Ce disque fait date dans l'histoire de la musique rock, mais surtout dans la carrière de Mike Oldfield qui a l'inconvénient de débuter par l'album qui restera son plus gros succès... Tantôt il sera agacé d'être tout le temps associé à cet album, tantôt il en profitera pour nous ressortir sa version orchestrale, ses "suites" (Tubular Bells 2 puis 3) puis récemment la "compilation" Tubular Bells (regroupant des extraits de ses déclinaisons, versions lives, suites...). Pour les 30 ans de cette oeuvre, le 25 mai 2003, Mike Oldfield a cette fois réenregistré "Tubular Bells" avec des moyens modernes. C'est John Cleese (ex-Monthy Python) qui jouer le "Maître des Cérémonies" et annonce les instruments à la fin de la première partie ! La pochette, oeuvre du photographe Trevor Key, montre une cloche tubulaire repliée sur elle même (normalement c'est un tube droit). Cette forme deviendra par la suite quasiment l'emblême, le logo de Mike Oldfield. A l'origine, l'idée viendrait de Mike Oldfield, qui avait tordu des cloches tubulaires du studio, car il les frappait avec un maillet en acier pour les faire sonner plus fortement. Trevor Key a illsutré cette idée de tube tordu en lui donnant cette forme de boucle. la composition générale, sur fond de ciel nuageux et de mer agitée semble inspirée du "Château des Pyrénées" de Magritte.

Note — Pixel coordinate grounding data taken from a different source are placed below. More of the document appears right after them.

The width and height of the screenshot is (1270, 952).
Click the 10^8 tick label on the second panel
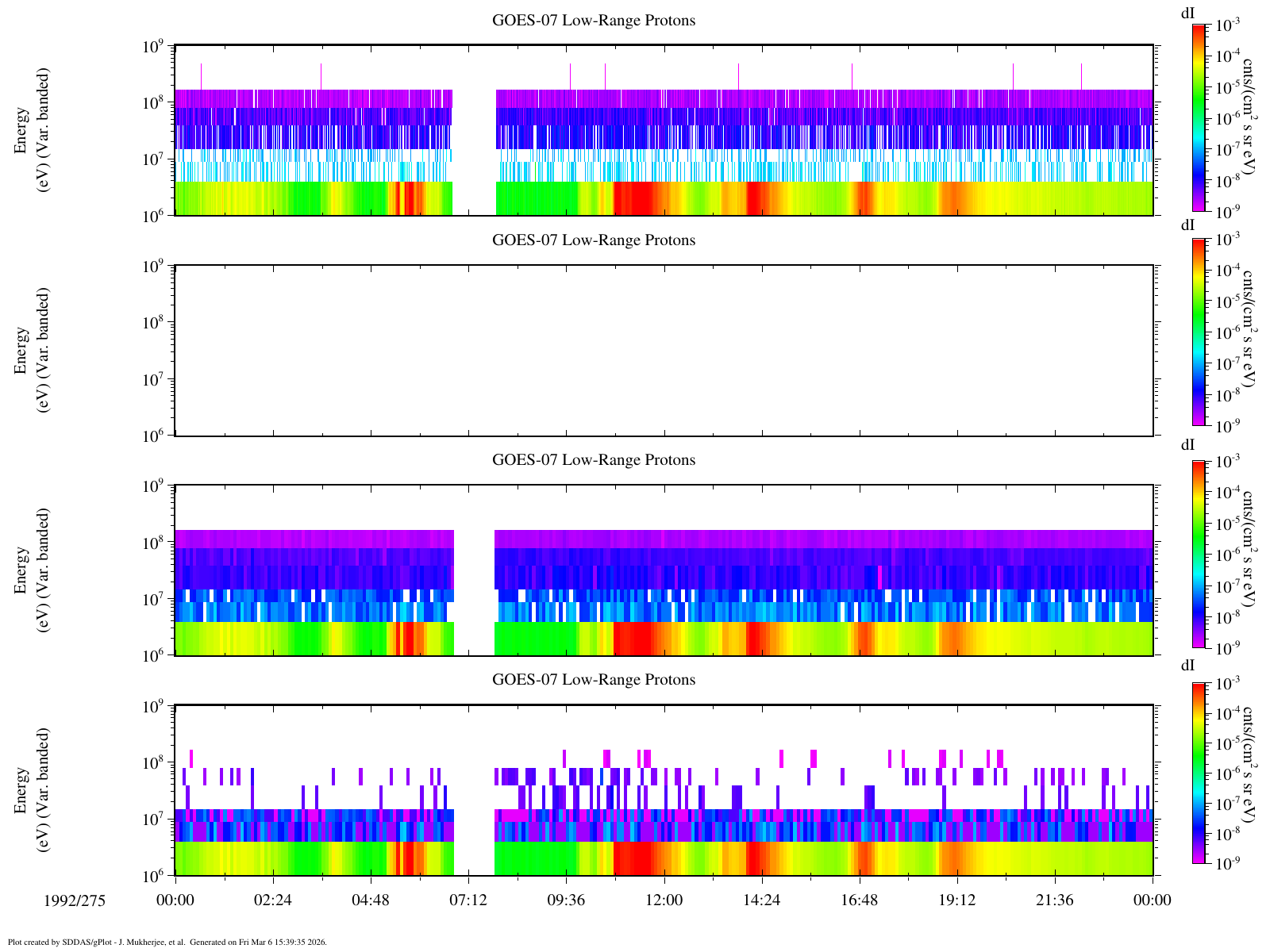coord(151,323)
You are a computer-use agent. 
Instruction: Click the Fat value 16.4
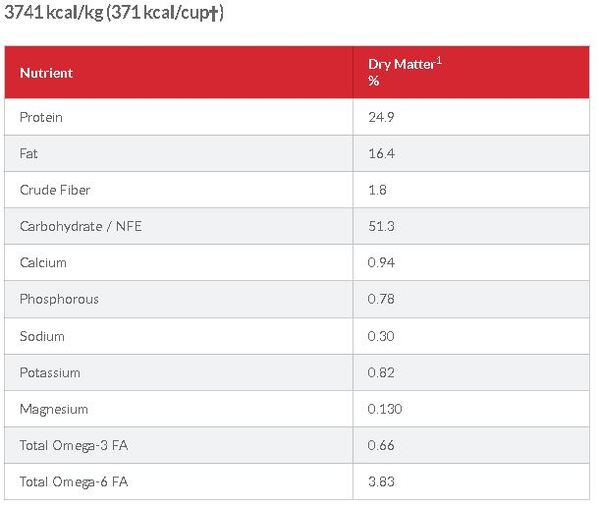pos(381,154)
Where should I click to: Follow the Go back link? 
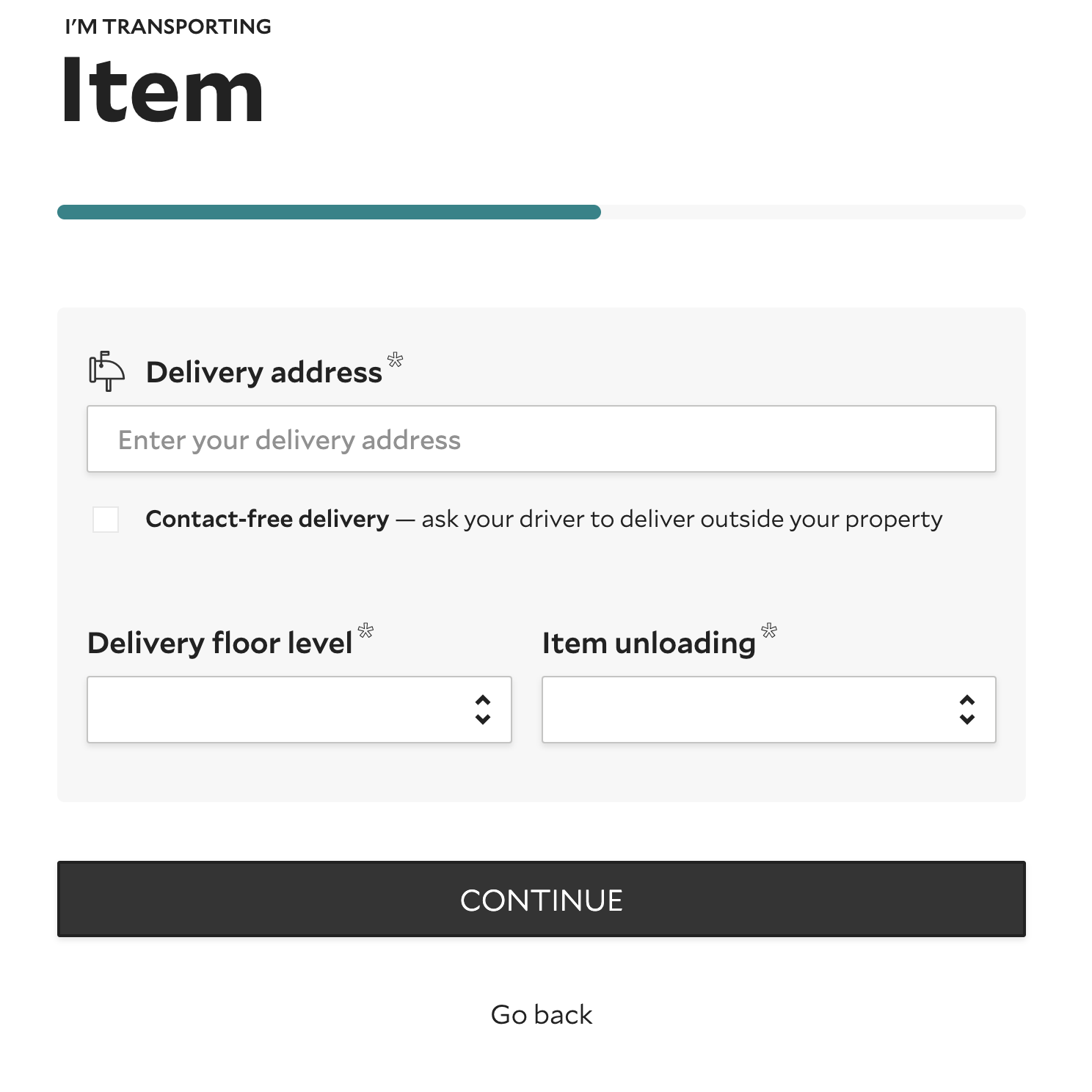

Le titre de l'album est celui qu'a voulu mike Oldfield (bien qu'en studio il se référait à cette oeuvre sous le nom "d'Opus One") alors que Richard branson avait poussé l'idée d'intituler le disque "Breakfast in Bed" et de l'illstrer d'un oeuf à la coque d'où dégoulenirait du sang. Mike Oldfield utilisera un dérivé de ce concept de façon ironique pour la couverture de 'Heaven's Open', son dernier album sous contrat Virgin.